“A More Perfect Union”

The Idaho Humanities Council’s 2022 weeklong summer institute, titled A More Perfect Union was held July 18-23, 2022, on the campus of the College of Idaho in Caldwell. Twenty-nine teachers from around the state participated.

The institute explored the history of America’s struggle to form a more just and inclusive society.  The value of an educated citizenry with a knowledge of the systems of government and a recognition of the importance of their participation in civic life was emphasized and resources were provided to teachers to help them teach critical thinking skills to their students as they prepare them to fully participate as engaged citizens.  The institute included opportunities to examine racial justice, gender equality, experiences of Native Americans and other under-represented citizens through a careful consideration of ways these topics have been addressed both in laws and practice.
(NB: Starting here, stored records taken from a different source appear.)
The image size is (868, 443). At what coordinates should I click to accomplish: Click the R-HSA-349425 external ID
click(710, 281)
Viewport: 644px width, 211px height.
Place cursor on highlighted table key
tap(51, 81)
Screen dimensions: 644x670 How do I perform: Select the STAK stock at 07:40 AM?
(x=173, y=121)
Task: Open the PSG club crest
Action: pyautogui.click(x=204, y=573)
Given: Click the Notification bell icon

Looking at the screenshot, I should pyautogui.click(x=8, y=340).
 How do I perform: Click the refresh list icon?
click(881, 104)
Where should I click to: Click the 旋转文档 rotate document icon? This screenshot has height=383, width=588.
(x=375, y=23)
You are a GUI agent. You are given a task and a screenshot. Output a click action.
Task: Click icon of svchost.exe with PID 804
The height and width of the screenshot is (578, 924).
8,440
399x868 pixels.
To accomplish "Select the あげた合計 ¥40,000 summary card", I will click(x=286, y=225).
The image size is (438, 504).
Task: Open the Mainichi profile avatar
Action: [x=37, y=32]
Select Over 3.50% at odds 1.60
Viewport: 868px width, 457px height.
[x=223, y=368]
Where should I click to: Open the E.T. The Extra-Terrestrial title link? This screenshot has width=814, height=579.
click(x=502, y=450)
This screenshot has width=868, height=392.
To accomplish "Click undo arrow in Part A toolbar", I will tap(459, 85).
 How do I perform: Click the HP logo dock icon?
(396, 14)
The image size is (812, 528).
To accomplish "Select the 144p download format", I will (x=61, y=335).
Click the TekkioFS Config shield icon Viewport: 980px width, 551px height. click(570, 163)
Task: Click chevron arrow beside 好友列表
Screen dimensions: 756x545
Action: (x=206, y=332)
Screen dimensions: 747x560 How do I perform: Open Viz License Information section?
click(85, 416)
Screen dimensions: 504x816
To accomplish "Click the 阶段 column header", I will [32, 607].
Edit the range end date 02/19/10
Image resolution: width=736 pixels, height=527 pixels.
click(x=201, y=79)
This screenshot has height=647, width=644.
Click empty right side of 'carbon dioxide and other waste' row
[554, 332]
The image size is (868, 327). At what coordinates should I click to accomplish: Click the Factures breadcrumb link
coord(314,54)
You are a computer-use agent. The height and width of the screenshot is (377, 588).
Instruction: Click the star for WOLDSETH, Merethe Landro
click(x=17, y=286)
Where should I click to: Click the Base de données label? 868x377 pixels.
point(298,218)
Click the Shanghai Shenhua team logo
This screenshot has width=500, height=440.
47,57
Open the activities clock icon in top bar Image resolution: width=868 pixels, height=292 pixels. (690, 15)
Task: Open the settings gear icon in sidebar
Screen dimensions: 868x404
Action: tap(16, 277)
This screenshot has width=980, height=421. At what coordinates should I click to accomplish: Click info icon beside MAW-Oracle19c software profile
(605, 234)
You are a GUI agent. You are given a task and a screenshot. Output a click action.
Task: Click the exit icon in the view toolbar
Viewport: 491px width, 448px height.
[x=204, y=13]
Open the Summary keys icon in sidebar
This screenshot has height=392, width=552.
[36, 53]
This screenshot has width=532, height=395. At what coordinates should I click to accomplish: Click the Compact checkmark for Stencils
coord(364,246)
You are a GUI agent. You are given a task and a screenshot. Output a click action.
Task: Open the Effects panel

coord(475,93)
Participants joined in lectures and discussions, watched films, attended workshops, and collaborated with one another and our team of scholars to immerse themselves for the week in this important and timely topic. Sessions included: “Toward A More Perfect Union: An Invitation to the Citizenry” and “The Supreme Court’s Role in Preserving Constitutional Liberties” from Dr. David Adler of the Alturas Institute, “Black History, Reconstruction, and the Historical Profession” by Dr. Marie Stango from Idaho State University, “From on Paper to In Practice: The Struggles and Realities of ‘Voting Rights’” from Dr. Amy Canfield from Lewis Clark State College, “Teaching Baldwin” with Dr. David Green Jr from CAL State LA, “Deliberating in a Democracy” with Cindy Wilson, an award-winning teacher, “Intersectionality and Democracy” and “The Mask You Live In” with Dr. Caroline Heldman from The Representation Project and Occidental College, “Two Techniques to Foster Lifelong Skills in Critical Thinking” by Dr. Ron Hatzenbuehler from Boise State University, “Myths and Heroes: Challenging Narratives of Native American History” with Dr. Liz Redd from Idaho State University, “The Uses and Abused of History: Rethinking How We Interact with History” with Dr. Rebecca Scofield from the University of Idaho, “Spatial Awareness: The History We Write Onto Our Communal Spaces” with Dulce Kersting-Lark from the University of Idaho.

Participants received and studied institute texts that included:  All That She Carried by Tiya Miles; The Fire Next Time by James Baldwin; Turtle Island: The Story of North American’s First People by Eldon Yellowhorn and Kathy Lowinger. Participants also studied excerpts from The Supreme Court: The Personalities and Rivalries that Defined America by Jeffrey Rosen, How the World is Passed; A Reckoning with the History of Slavery Across America by Clint Smith, and The 1619 Project edited by Nikole Hannah-Jones.


Here is what some of our attendees had to say about their experience:


“I look forward to attending these seminars every year – and although I come

about every other year, I have never been disappointed. This year included.

Everything was amazing. I felt well taken care of (appreciate the mini Swedish

Fish), well fed (oh my gosh those brownies), well instructed, inspired and

energized. Everything was great.”


“The IHC created an extraordinary experience for scholars and teachers alike.

Every need was considered both before the institute as well as during. If

feedback was given of something that needed done, it happened immediately.

There was a definite sense that the staff would do anything to make the

participants as comfortable and accommodated as possible…I can’t say enough about how impressed I was by the conference. Well done”!


I really appreciate how friendly, thoughtful, and helpful the staff at the IHC are. The scholars, too. It’s a great week of learning and connecting with my peers. Thank you for making it such a good experience year after year.


The diversity of speakers was wonderful. The variety of media presentations, small group activities, and large group presentations was wonderful.


I loved that the scholars were willing to interact with us outside of class. It was great to talk to them one on one. It showed that they really care about teachers.